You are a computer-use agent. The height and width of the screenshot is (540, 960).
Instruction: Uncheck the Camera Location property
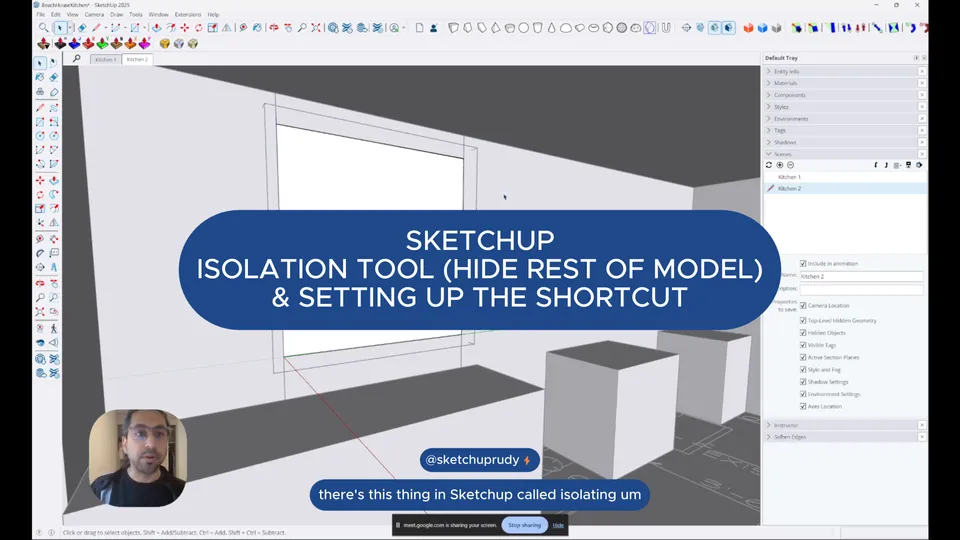tap(803, 305)
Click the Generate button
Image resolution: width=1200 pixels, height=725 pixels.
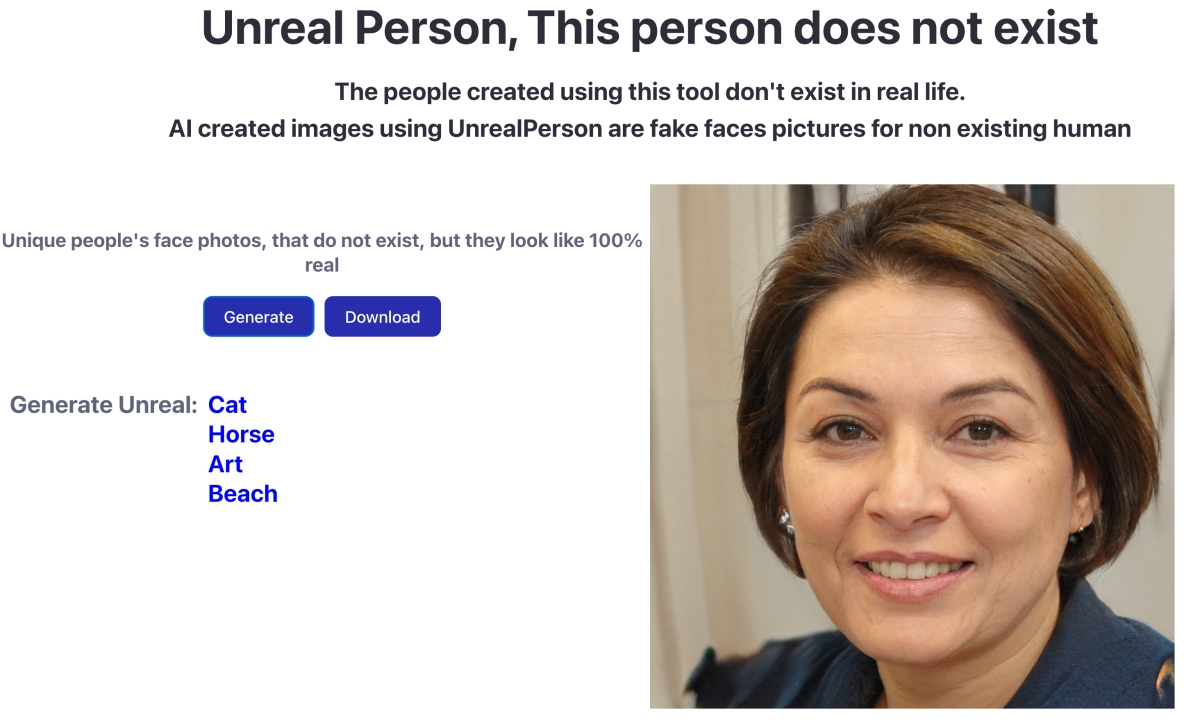pos(258,317)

::::::

What you are asked to do — Word for word and without any pictures, return all of the lines above.

Response to the task —
You are a computer-use agent. The height and width of the screenshot is (540, 960).
Instruction: Uncheck the Camera Location property
tap(803, 305)
Click the Generate button
Image resolution: width=1200 pixels, height=725 pixels.
pos(258,317)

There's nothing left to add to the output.